L’IA est donc capable d’automatiser le meilleur… et le pire. On savait que les derniers modèles d’intelligence artificielle pouvaient aider les cybercriminels dans leurs opérations malveillantes, cependant cette affaire pousse le curseur beaucoup plus loin.
Mais est-ce vraiment ce qui s’est passé ? De nombreux experts en cybersécurité ont émis des doutes. Premièrement, à la différence d’autres rapports sur des cyberattaques ou des pannes (lors d’une panne mondiale le 20 octobre dernier, Amazon Web Services a publié avec de nombreux détails techniques la source du problème), Anthropic est resté très vague.
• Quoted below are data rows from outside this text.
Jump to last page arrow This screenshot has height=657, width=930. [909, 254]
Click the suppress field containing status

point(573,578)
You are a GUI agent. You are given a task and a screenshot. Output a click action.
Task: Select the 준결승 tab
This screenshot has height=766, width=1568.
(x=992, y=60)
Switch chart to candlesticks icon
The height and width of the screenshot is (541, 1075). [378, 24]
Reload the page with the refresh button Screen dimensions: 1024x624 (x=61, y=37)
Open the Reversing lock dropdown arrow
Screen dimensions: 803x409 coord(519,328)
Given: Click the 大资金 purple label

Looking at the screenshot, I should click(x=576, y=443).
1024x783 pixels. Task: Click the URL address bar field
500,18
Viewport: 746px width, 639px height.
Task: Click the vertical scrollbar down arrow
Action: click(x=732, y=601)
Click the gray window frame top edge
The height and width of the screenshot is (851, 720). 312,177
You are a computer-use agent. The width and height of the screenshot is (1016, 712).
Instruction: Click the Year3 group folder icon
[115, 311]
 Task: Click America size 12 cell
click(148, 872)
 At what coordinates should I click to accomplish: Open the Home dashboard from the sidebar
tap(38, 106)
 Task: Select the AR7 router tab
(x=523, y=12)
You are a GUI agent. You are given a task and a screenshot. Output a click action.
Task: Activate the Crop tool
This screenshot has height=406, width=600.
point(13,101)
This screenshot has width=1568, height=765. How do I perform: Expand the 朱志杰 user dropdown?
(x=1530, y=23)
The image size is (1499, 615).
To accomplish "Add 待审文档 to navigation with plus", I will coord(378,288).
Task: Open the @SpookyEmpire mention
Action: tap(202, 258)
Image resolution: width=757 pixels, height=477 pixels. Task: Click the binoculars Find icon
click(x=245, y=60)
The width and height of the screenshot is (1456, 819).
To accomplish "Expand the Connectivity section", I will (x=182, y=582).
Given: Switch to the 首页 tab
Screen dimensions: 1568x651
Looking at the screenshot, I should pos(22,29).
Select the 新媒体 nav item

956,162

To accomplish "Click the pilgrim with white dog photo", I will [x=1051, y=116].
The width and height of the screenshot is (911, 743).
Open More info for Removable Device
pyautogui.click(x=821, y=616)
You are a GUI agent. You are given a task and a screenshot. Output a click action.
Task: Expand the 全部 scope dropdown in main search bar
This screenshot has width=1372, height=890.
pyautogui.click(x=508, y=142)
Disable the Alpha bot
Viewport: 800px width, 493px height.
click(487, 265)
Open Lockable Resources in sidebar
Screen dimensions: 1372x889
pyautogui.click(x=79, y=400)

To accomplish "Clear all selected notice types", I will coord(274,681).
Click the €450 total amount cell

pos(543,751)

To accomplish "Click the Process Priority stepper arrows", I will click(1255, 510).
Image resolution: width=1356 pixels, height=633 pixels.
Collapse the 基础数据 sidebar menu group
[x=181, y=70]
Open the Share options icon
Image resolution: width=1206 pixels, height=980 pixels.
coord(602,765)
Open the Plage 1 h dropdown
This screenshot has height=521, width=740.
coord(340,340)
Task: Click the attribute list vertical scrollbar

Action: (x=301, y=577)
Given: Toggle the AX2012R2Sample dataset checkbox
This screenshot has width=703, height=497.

Son rapport ne présente pas les fameux indicateurs de compromission qui sont considérés comme des preuves tangibles et très utiles aux experts en cybersécurité pour corriger des failles ou repérer les signes d’une attaque similaire.
Les hallucinations des chatbots IA
Par exemple, l’Agence américaine pour la cybersécurité et la sécurité des infrastructures (Cybersecurity and Infrastructure Security Agency) s’est récemment associée à des agences gouvernementales spécialisées dans la cybersécurité à travers le monde afin de publier des informations sur les activités de cyberespionnage menées actuellement par l’État chinois, y compris des indicateurs détaillés de compromission.
Autre motif de scepticisme, Anthropic émet l’hypothèse que les agresseurs auraient pu inciter Claude à accomplir des tâches de manière plus fiable et régulière qu’il ne le fait d’habitude. Les experts ne nient pas que les outils d’IA peuvent améliorer le flux de travail et réduire le temps nécessaire à certaines tâches, telles que le triage, l’analyse des journaux et la rétro-ingénierie. Mais la capacité de l’IA à automatiser une chaîne complexe de tâches avec une interaction humaine aussi minimale reste difficile à atteindre. Les chatbots ont encore du mal à exécuter des tâches complexes sans erreurs et sont encore sujets aux hallucinations ! Or Anthropic martèle que l’attaque est « majoritairement automatisée » par Claude.
Selon le rapport, des humains ont choisi les cibles, décidé ce qu’ils souhaitaient exploiter et exfiltrer (des données sensibles notamment), et ont approuvé chaque résultat. En un mot, l’attaque n’aurait pas été menée de façon « autonome » par Claude. Le chatbot aurait permis d’automatiser des actions.
Enfin, on peut se poser plusieurs questions. Pourquoi un groupe chinois aurait-il choisi une solution d’IA américaine, alors que le pays possède Deepseek et Qwen, et qu’il développe actuellement des puces très performantes ? De plus, si ces pirates chevronnés avaient vraiment travaillé sur ce projet, ils auraient laissé des « traces » derrière eux… mais, là encore, Anthropic ne mentionne pas les noms de groupes de hackers chinois, ni de preuves techniques. Cette affaire rappelle une pratique bien connue des éditeurs antivirus qui décrivent des menaces les plus effrayantes possibles pour mieux vendre leur solution.
En conclusion, une campagne de cyberespionnage a peut-être eu lieu et peut-être que des attaquants testent vraiment des agents LLM à grande échelle. Toutefois, ce rapport ne fournit aucune preuve, aucun détail, ni aucune transparence, contrairement aux attentes qu’on devrait avoir pour un véritable travail de « Threat Intelligence ».